Extracted data entries:
* * *
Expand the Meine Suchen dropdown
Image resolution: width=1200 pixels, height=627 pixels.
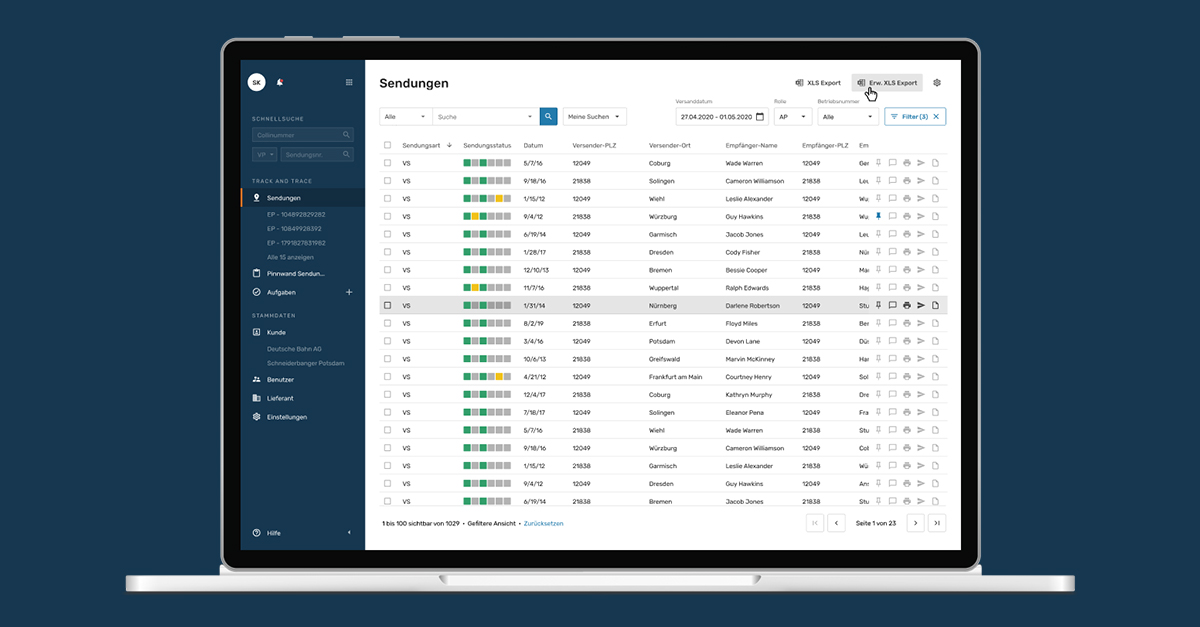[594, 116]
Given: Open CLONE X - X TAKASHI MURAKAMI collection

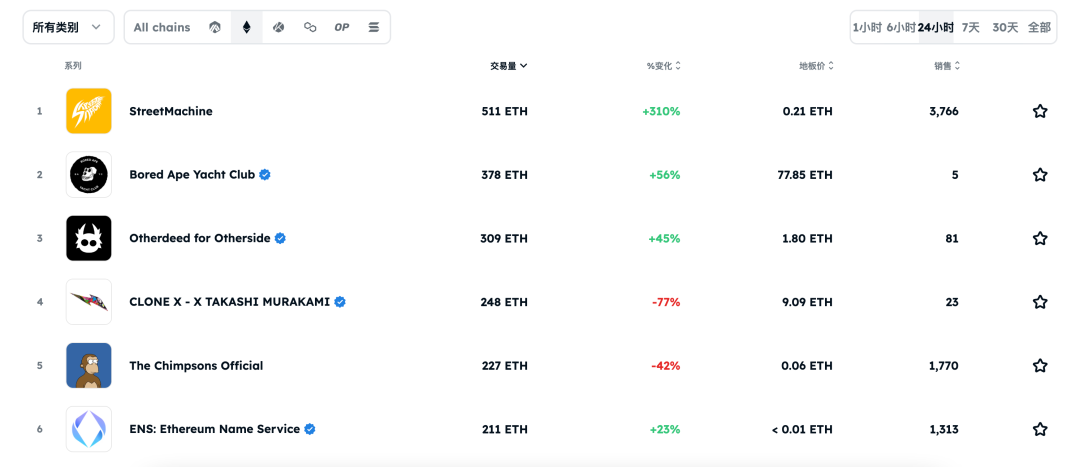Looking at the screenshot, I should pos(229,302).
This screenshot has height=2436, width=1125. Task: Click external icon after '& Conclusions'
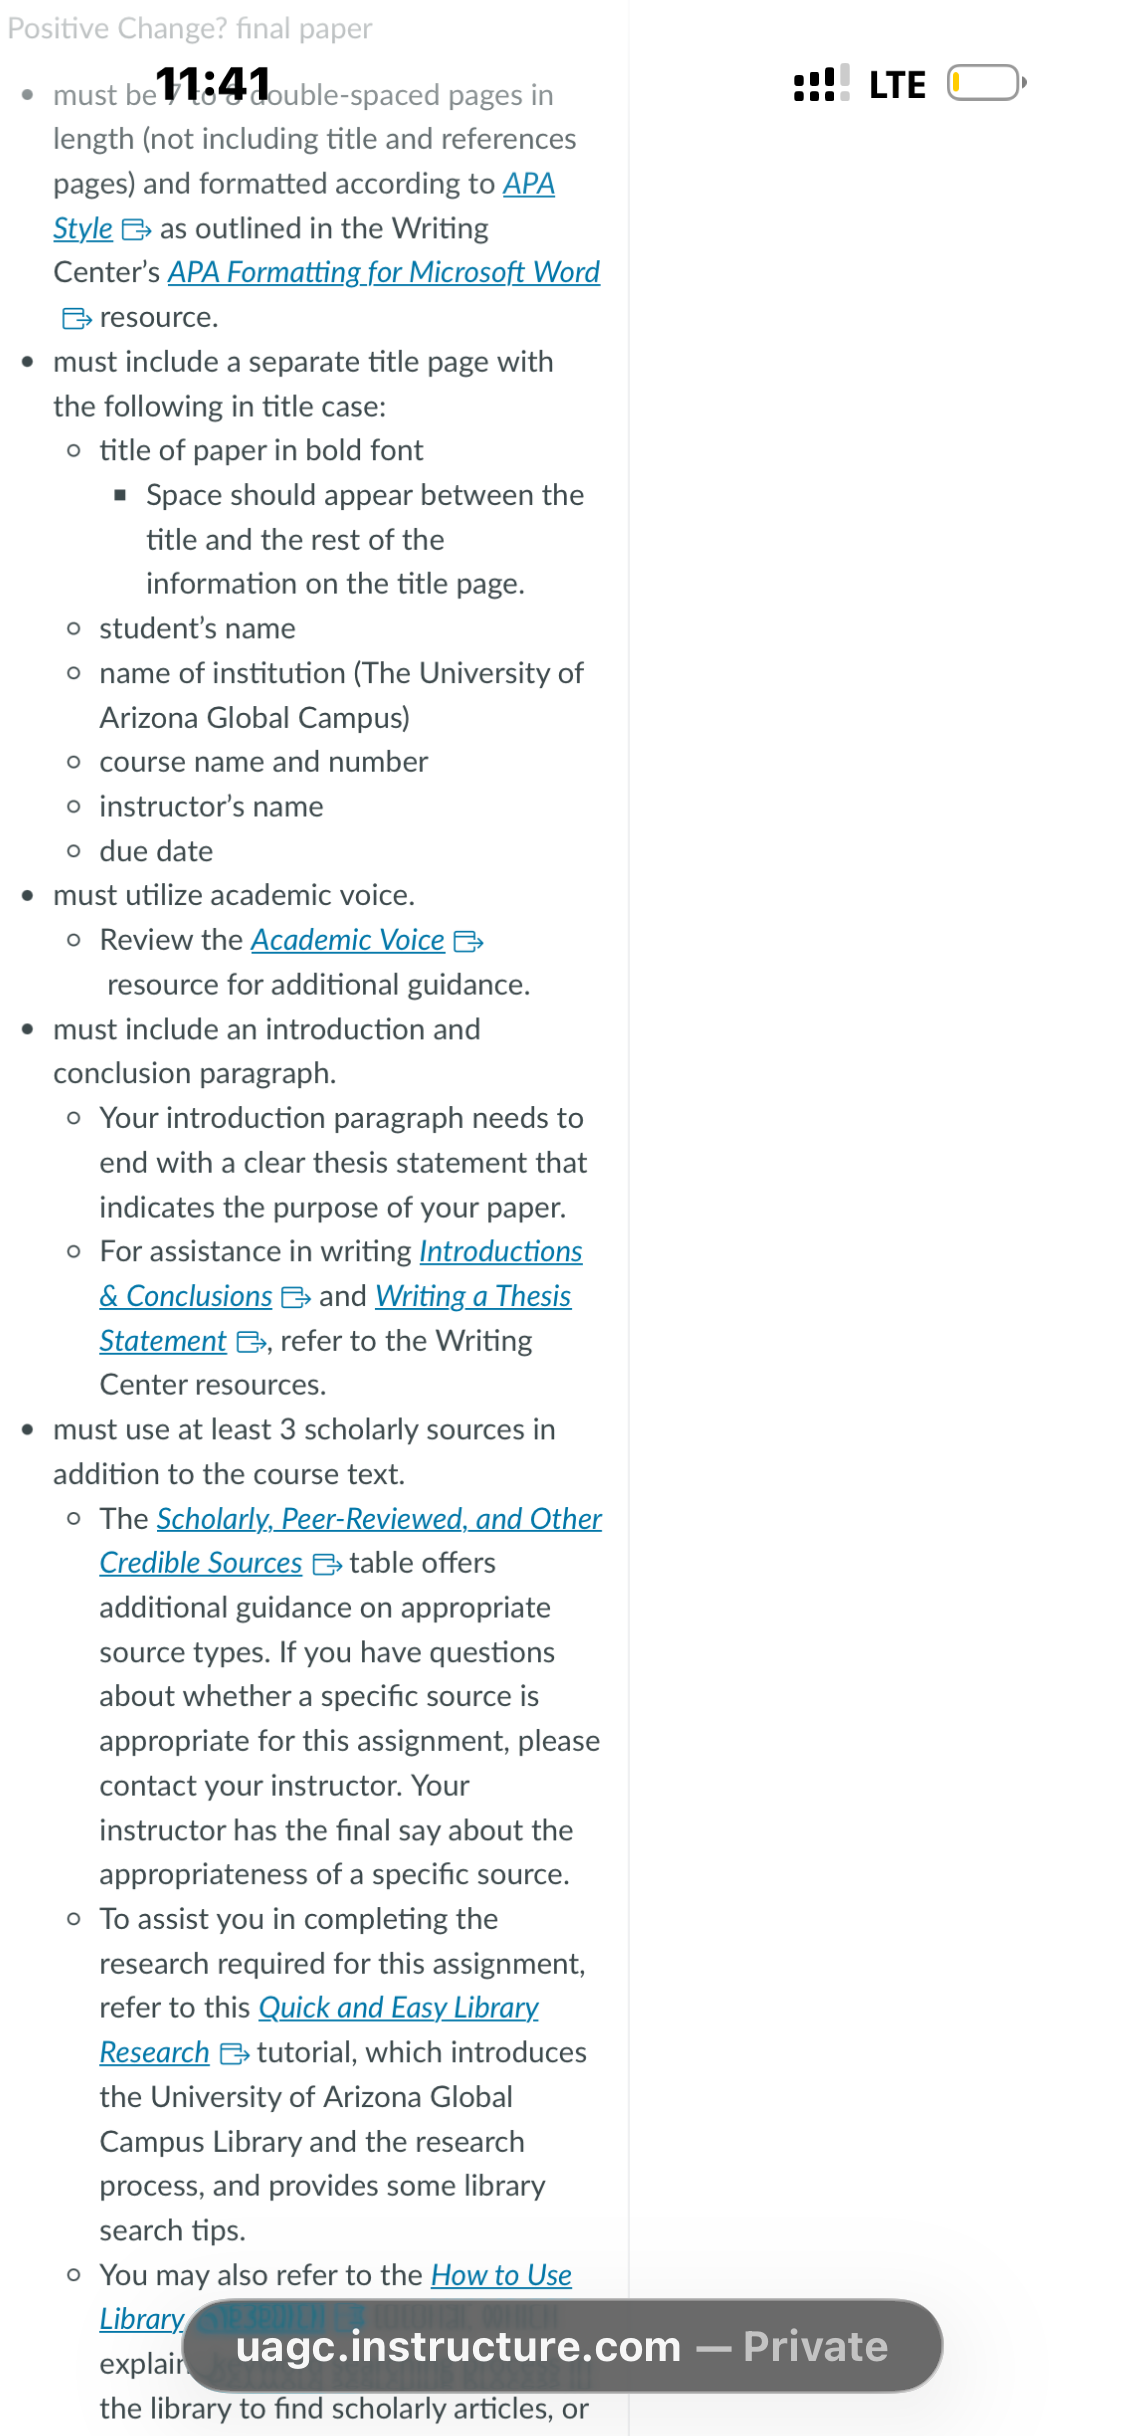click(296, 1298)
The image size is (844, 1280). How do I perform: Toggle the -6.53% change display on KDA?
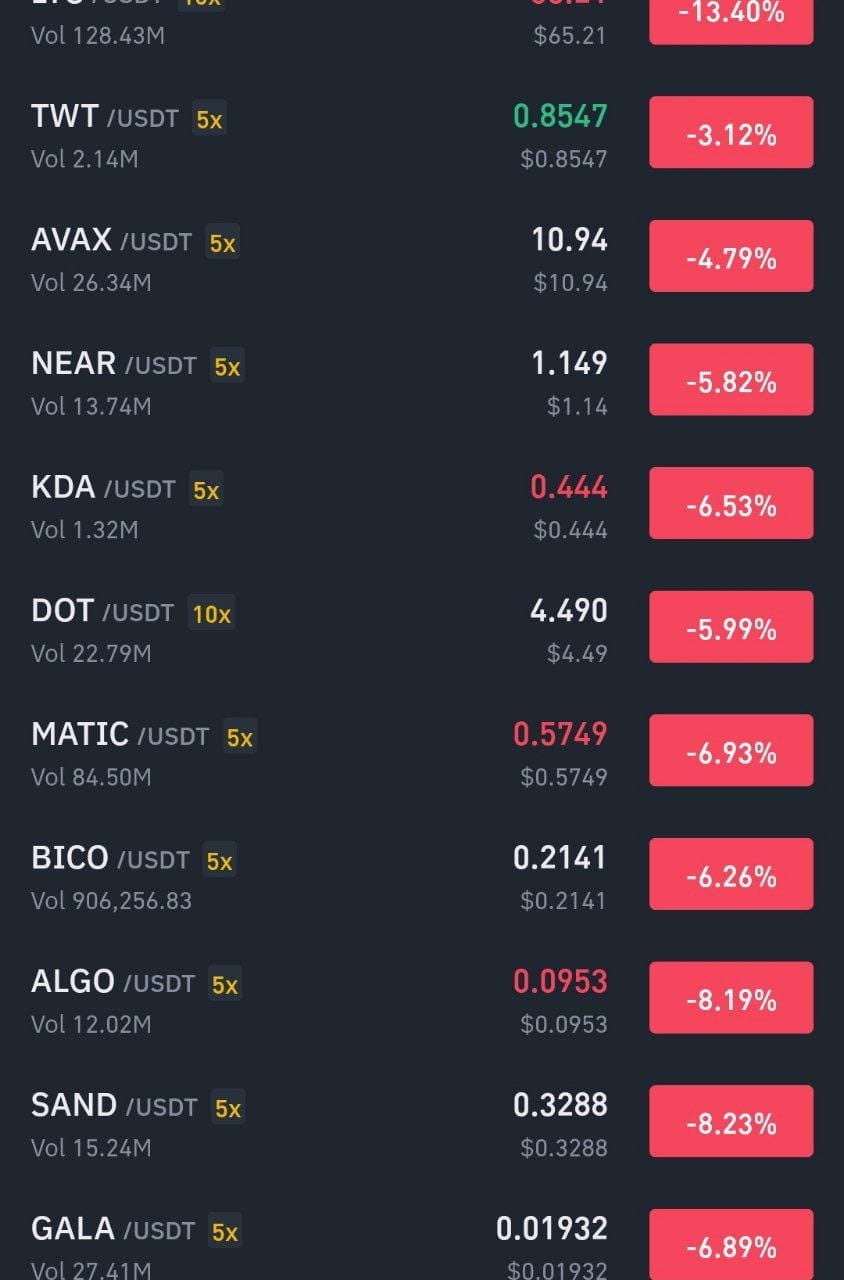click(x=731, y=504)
* * *
### TASK INSTRUCTIONS
The required output is each record above, reproduced exactly, without its pictures.

### RESULT OF THE EXERCISE
Expand the Meine Suchen dropdown
Image resolution: width=1200 pixels, height=627 pixels.
[594, 116]
Given: Open CLONE X - X TAKASHI MURAKAMI collection

Looking at the screenshot, I should pos(229,302).
This screenshot has height=2436, width=1125. Task: Click external icon after '& Conclusions'
click(296, 1298)
The image size is (844, 1280). How do I perform: Toggle the -6.53% change display on KDA?
click(x=731, y=504)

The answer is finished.